(Beginning of DATA FOR REVIEW)

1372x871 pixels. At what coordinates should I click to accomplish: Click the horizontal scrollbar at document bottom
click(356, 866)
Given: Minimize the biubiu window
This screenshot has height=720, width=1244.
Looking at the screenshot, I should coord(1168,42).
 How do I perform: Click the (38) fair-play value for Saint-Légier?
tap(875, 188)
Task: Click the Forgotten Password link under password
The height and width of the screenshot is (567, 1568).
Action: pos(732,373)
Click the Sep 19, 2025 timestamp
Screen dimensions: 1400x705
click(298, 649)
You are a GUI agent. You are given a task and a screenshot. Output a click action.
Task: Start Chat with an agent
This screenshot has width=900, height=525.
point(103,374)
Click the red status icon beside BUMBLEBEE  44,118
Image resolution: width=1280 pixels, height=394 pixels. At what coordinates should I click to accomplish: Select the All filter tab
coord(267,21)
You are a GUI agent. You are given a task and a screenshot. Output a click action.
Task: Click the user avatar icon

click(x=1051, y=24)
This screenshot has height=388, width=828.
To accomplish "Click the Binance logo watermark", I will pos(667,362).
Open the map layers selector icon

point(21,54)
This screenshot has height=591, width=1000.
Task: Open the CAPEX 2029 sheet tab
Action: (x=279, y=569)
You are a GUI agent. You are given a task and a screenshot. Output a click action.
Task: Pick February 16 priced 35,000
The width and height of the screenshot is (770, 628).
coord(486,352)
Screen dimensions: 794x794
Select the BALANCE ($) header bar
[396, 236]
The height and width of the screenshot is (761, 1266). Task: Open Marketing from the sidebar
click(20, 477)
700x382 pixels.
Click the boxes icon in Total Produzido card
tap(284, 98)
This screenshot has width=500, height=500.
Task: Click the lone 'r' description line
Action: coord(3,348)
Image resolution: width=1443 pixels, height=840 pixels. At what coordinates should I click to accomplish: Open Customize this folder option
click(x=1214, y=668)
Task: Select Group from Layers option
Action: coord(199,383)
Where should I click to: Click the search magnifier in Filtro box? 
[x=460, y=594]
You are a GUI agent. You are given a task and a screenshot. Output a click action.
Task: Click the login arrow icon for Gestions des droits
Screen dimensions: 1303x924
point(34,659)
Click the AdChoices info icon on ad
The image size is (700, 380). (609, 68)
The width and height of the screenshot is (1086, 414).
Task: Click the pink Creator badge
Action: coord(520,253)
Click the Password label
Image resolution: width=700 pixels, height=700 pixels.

(End of DATA FOR REVIEW)

• [TASK DETAILS]:
Output every entry shown above, exactly.

• [YOUR SOLUTION]:
1372x871 pixels. At what coordinates should I click to accomplish: Click the horizontal scrollbar at document bottom
click(356, 866)
Given: Minimize the biubiu window
This screenshot has height=720, width=1244.
Looking at the screenshot, I should coord(1168,42).
 How do I perform: Click the (38) fair-play value for Saint-Légier?
tap(875, 188)
Task: Click the Forgotten Password link under password
The height and width of the screenshot is (567, 1568).
Action: pos(732,373)
Click the Sep 19, 2025 timestamp
Screen dimensions: 1400x705
click(298, 649)
You are a GUI agent. You are given a task and a screenshot. Output a click action.
Task: Start Chat with an agent
This screenshot has width=900, height=525.
point(103,374)
Click the red status icon beside BUMBLEBEE  44,118
Image resolution: width=1280 pixels, height=394 pixels. At what coordinates should I click to accomplish: Select the All filter tab
coord(267,21)
You are a GUI agent. You are given a task and a screenshot. Output a click action.
Task: Click the user avatar icon

click(x=1051, y=24)
This screenshot has height=388, width=828.
To accomplish "Click the Binance logo watermark", I will pos(667,362).
Open the map layers selector icon

point(21,54)
This screenshot has height=591, width=1000.
Task: Open the CAPEX 2029 sheet tab
Action: (x=279, y=569)
You are a GUI agent. You are given a task and a screenshot. Output a click action.
Task: Pick February 16 priced 35,000
The width and height of the screenshot is (770, 628).
coord(486,352)
Screen dimensions: 794x794
Select the BALANCE ($) header bar
[396, 236]
The height and width of the screenshot is (761, 1266). Task: Open Marketing from the sidebar
click(20, 477)
700x382 pixels.
Click the boxes icon in Total Produzido card
tap(284, 98)
This screenshot has width=500, height=500.
Task: Click the lone 'r' description line
Action: coord(3,348)
Image resolution: width=1443 pixels, height=840 pixels. At what coordinates should I click to accomplish: Open Customize this folder option
click(x=1214, y=668)
Task: Select Group from Layers option
Action: coord(199,383)
Where should I click to: Click the search magnifier in Filtro box? 
[x=460, y=594]
You are a GUI agent. You are given a task and a screenshot. Output a click action.
Task: Click the login arrow icon for Gestions des droits
Screen dimensions: 1303x924
point(34,659)
Click the AdChoices info icon on ad
The image size is (700, 380). (609, 68)
The width and height of the screenshot is (1086, 414).
Task: Click the pink Creator badge
Action: coord(520,253)
Click the Password label
Image resolution: width=700 pixels, height=700 pixels.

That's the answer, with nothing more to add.